_TEXT_
Actual Results:  Swap storms.

Expected Results:  No swap storms.

Additional info:

Comment 1 Warren Togami 2004-11-29 21:23:32 UTC
Already pushed 3.0.1 to FC3 update.

Comment 2 Steve Bergman 2004-11-29 22:23:24 UTC
I updated to 3.0.1 and restarted spamassassin.  Within minutes the
server was on its knees with 255M of swap used.  I can't even ssh into
it now, until the OOM killer decides to act.

Comment 3 Warren Togami 2004-11-30 00:47:04 UTC
Ok, then this is an upstream issue.  I am not able to reproduce this
kind of behavior myself.  Go to spamassassin.org's bugzilla.

Comment 4 Steve Bergman 2004-11-30 01:18:13 UTC
OK.  I'll report it upstream.  Were you testing on a ~256M system? 
And was there real mail coming through.  I think it may take real
(spam) activity to trigger the problem. 

A workaround seems to be to  add "-m1" or "-m1 --max-conn-per-child=1"
options in /etc/sysconfig/spamassassin to allow only one child
process, and optionally to kill the child and refork after every
connection.  It then behaves very nicely.

_REQUEST 1_
In the spamassassin thread, how much swap was in use within minutes of updating to 3.0.1 and restarting?
The rows that come next are unrelated to the spamassassin thread.

_DATASET_
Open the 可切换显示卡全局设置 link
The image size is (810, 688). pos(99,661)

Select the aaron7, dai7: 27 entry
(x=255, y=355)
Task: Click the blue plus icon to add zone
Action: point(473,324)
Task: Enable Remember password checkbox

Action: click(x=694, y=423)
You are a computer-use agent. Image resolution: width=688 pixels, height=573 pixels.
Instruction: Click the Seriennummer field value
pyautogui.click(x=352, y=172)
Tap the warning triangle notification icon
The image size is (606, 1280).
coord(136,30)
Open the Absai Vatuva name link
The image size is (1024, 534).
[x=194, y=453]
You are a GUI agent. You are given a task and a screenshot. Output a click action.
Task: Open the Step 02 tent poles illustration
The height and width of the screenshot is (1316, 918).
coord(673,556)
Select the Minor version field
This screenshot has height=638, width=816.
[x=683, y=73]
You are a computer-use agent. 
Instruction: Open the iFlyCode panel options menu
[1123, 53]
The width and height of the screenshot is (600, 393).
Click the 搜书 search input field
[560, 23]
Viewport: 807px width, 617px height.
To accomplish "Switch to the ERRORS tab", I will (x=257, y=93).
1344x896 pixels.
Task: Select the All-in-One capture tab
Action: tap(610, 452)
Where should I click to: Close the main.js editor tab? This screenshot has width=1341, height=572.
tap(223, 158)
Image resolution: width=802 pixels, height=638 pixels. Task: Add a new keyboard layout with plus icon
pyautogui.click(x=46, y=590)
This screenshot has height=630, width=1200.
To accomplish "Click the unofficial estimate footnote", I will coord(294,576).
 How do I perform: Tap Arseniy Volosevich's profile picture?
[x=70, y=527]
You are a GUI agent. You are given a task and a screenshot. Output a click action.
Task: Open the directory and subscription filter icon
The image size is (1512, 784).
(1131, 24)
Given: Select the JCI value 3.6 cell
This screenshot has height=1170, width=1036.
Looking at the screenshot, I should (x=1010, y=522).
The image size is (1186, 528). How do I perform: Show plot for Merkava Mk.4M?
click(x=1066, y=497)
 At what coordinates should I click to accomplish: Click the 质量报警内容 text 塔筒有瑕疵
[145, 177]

_REQUEST 2_
Pick out every line in the rows that contains the string "value", with case counting.

_EXPECTED OUTPUT 1_
255M of swap.

_EXPECTED OUTPUT 2_
Instruction: Click the Seriennummer field value
Given: Select the JCI value 3.6 cell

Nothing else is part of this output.